Oto przykład. Znam historię pewnego młodego mężczyzny, który jest uchodźcą tutaj w Utah i któremu dokuczano dlatego, że różni się od swoich rówieśników i czasami mówi w swoim ojczystym języku. Był prześladowany przez gang uprzywilejowanej młodzieży, aż zemścił się w sposób, który sprawił, że został aresztowany na ponad 70 dni, podczas których rozważano możliwość jego deportacji. Nie wiem, co powodowało tą grupą młodzieży, wśród której było wielu świętych w dniach ostatnich takich jak wy, ale widzę efekt ich podłości — tragiczne doświadczenie i jego koszt, jaki ponosi jedno z Bożych dzieci. Małe czyny świadczące o braku życzliwości mogą mieć druzgocące konsekwencje.

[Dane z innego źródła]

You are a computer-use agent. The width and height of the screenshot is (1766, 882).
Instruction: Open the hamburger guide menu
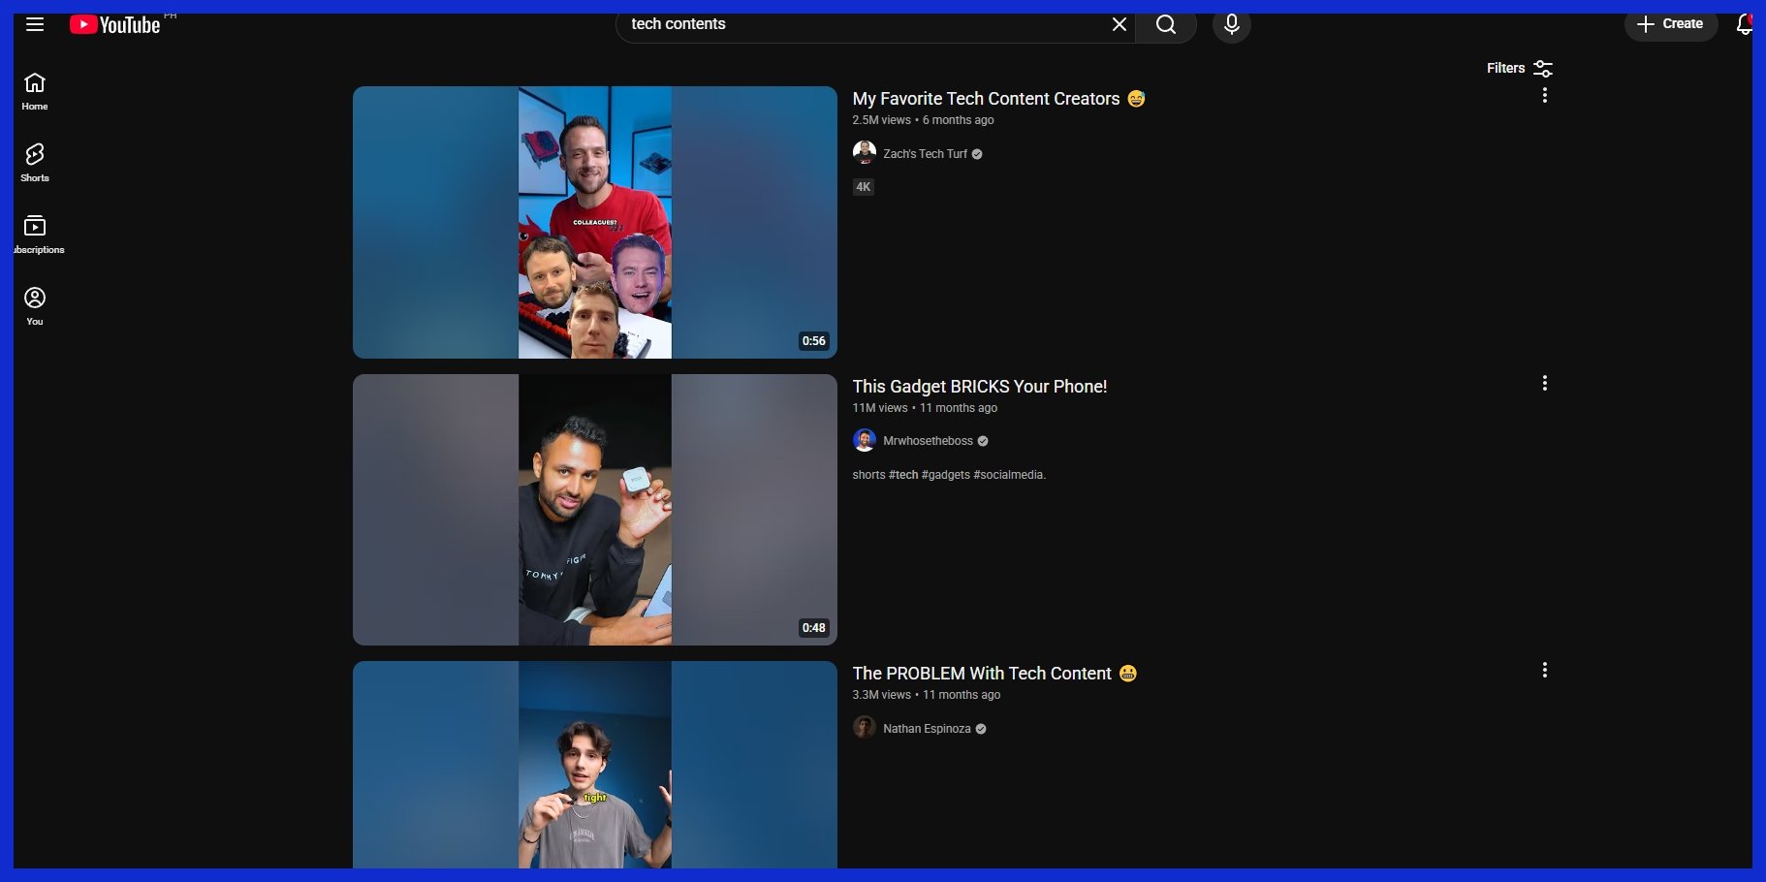(x=35, y=24)

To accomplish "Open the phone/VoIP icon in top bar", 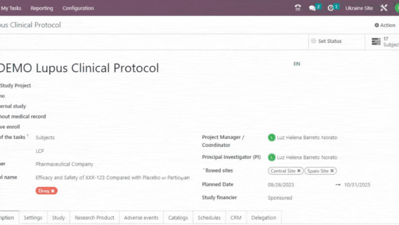I will tap(298, 8).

Kiedy usłyszałem tę historię, porównałem ją z tym, co powiedział nam nasz prorok, Prezydent Nelson, podczas ostatniego ogólnoświatowego uroczystego spotkania z młodzieżą. Prosząc was i całą młodzież o pomoc w gromadzeniu Izraela, powiedział: „Wyróżniajcie się; różnijcie się od świata. I wy, i ja wiemy o tym, że macie być światłem świata. Dlatego Pan pragnie, abyście wyglądali, mówili, zachowywali się i ubierali jak prawdziwi uczniowie Jezusa Chrystusa”.
W batalionie młodzieży, do którego zaprosił was Prezydent Nelson, nie będzie miejsca na złośliwość względem bliźnich. Jego członkowie będą postępować zgodnie z naukami Zbawiciela, aby wychodzić do bliźnich i okazywać miłość oraz troskliwość wobec innych, a nawet nadstawiać drugi policzek, gdy czujemy, że ktoś nas skrzywdził.
W przemówieniu wygłoszonym podczas konferencji generalnej w okresie, kiedy wiele z was przyszło właśnie na świat, Prezydent Gordon B. Hinckley wychwalał „piękne młode kobiety, które starają się żyć zgodnie z ewangelią”. Opisał je tak, jak ja pragnę opisać was:
„Są wobec siebie wielkoduszne. Starają się nawzajem wzmacniać. Przynoszą chlubę swoim rodzicom i domom, w których się wychowują. Zbliżają się do osiągnięcia kobiecości i przez całe życie zachowają ideały, które obecnie są motorem ich działania”.
Jako sługa Pana zwracam się do was, młode kobiety: świat potrzebuje waszej dobroci i miłości. Okazujcie sobie wzajemnie życzliwość. Jezus nauczał nas, żebyśmy darzyli się wzajemną miłością i traktowali innych tak, jak sami pragniemy być traktowani. Kiedy staramy się być życzliwi, zbliżamy się do Niego i odczuwamy Jego pełen miłości wpływ.
Moje drogie siostry, jeśli uczestniczycie w jakichkolwiek podłych czynach świadczących o małostkowości — czy to indywidualnie czy w grupie — teraz podejmijcie decyzję o zmianie i zachęcajcie do niej innych. Taka jest moja rada, a daję ją wam jako sługa Pana Jezusa Chrystusa, ponieważ Jego Duch nakłonił mnie do poruszenia przy was tego ważnego tematu. Świadczę o Jezusie Chrystusie, naszym Zbawicielu, który nauczał nas, byśmy się wzajemnie miłowali, tak jak On nas umiłował. Modlę się, byśmy to czynili, w imię Jezusa Chrystusa, amen.